__Task item__.
Only one stretch of the records below is wanted: the lines from the one holding "Task: Submit reply with Cevapla button" through the one holding "Task: Click the Phone icon". Return it exactly, both ends included.

__Input data__.
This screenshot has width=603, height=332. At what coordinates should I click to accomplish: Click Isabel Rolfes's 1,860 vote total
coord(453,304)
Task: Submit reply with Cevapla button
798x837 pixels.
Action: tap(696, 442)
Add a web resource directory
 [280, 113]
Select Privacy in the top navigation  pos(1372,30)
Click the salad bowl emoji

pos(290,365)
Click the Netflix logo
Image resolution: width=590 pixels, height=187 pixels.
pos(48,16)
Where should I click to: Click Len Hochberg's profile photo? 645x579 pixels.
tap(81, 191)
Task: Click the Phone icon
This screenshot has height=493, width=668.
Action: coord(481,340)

* * *

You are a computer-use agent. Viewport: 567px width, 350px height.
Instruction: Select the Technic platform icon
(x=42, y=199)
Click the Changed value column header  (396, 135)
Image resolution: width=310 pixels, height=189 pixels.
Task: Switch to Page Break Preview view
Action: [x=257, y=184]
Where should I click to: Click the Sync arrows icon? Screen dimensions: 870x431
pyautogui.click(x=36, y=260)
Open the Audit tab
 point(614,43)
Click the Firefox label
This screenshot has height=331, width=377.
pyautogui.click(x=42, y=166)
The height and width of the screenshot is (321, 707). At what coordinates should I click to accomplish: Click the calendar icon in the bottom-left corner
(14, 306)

__Written answer__.
Task: Submit reply with Cevapla button
798x837 pixels.
Action: tap(696, 442)
Add a web resource directory
 [280, 113]
Select Privacy in the top navigation  pos(1372,30)
Click the salad bowl emoji

pos(290,365)
Click the Netflix logo
Image resolution: width=590 pixels, height=187 pixels.
pos(48,16)
Where should I click to: Click Len Hochberg's profile photo? 645x579 pixels.
tap(81, 191)
Task: Click the Phone icon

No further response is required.